WORK REQUEST :: Copy every record below, exactly as written.

(Data entries)
--
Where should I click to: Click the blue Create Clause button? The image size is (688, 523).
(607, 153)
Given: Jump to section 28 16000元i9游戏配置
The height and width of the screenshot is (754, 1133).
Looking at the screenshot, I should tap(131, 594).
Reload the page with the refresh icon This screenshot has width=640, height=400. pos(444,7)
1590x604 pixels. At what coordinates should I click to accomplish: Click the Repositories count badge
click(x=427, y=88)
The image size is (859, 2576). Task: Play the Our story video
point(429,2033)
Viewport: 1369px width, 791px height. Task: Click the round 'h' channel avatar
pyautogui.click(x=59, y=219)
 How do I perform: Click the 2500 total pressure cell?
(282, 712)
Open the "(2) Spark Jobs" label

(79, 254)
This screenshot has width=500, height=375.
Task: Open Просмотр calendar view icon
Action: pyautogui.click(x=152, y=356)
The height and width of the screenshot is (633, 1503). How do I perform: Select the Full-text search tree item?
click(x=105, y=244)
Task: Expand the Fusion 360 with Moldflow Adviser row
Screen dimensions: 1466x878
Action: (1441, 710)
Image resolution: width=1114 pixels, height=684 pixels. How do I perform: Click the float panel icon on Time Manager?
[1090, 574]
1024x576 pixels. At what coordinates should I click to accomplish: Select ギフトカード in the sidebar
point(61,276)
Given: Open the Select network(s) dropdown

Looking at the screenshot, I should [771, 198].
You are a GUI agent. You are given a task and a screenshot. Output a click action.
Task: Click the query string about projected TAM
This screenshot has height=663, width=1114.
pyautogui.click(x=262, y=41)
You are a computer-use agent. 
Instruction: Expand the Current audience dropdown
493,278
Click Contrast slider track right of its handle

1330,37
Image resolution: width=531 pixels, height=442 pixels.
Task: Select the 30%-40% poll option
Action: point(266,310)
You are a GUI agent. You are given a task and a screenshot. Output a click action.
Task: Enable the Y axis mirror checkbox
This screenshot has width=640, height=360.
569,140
--
ANSWER TO THIS PROBLEM ::
Where should I click to: Click the blue Create Clause button? The image size is (688, 523).
(607, 153)
Given: Jump to section 28 16000元i9游戏配置
The height and width of the screenshot is (754, 1133).
Looking at the screenshot, I should tap(131, 594).
Reload the page with the refresh icon This screenshot has width=640, height=400. pos(444,7)
1590x604 pixels. At what coordinates should I click to accomplish: Click the Repositories count badge
click(x=427, y=88)
The image size is (859, 2576). Task: Play the Our story video
point(429,2033)
Viewport: 1369px width, 791px height. Task: Click the round 'h' channel avatar
pyautogui.click(x=59, y=219)
 How do I perform: Click the 2500 total pressure cell?
(282, 712)
Open the "(2) Spark Jobs" label

(79, 254)
This screenshot has width=500, height=375.
Task: Open Просмотр calendar view icon
Action: pyautogui.click(x=152, y=356)
The height and width of the screenshot is (633, 1503). How do I perform: Select the Full-text search tree item?
click(x=105, y=244)
Task: Expand the Fusion 360 with Moldflow Adviser row
Screen dimensions: 1466x878
Action: (1441, 710)
Image resolution: width=1114 pixels, height=684 pixels. How do I perform: Click the float panel icon on Time Manager?
[1090, 574]
1024x576 pixels. At what coordinates should I click to accomplish: Select ギフトカード in the sidebar
point(61,276)
Given: Open the Select network(s) dropdown

Looking at the screenshot, I should [771, 198].
You are a GUI agent. You are given a task and a screenshot. Output a click action.
Task: Click the query string about projected TAM
This screenshot has height=663, width=1114.
pyautogui.click(x=262, y=41)
You are a computer-use agent. 
Instruction: Expand the Current audience dropdown
493,278
Click Contrast slider track right of its handle

1330,37
Image resolution: width=531 pixels, height=442 pixels.
Task: Select the 30%-40% poll option
Action: point(266,310)
You are a GUI agent. You are given a task and a screenshot. Output a click action.
Task: Enable the Y axis mirror checkbox
This screenshot has width=640, height=360.
569,140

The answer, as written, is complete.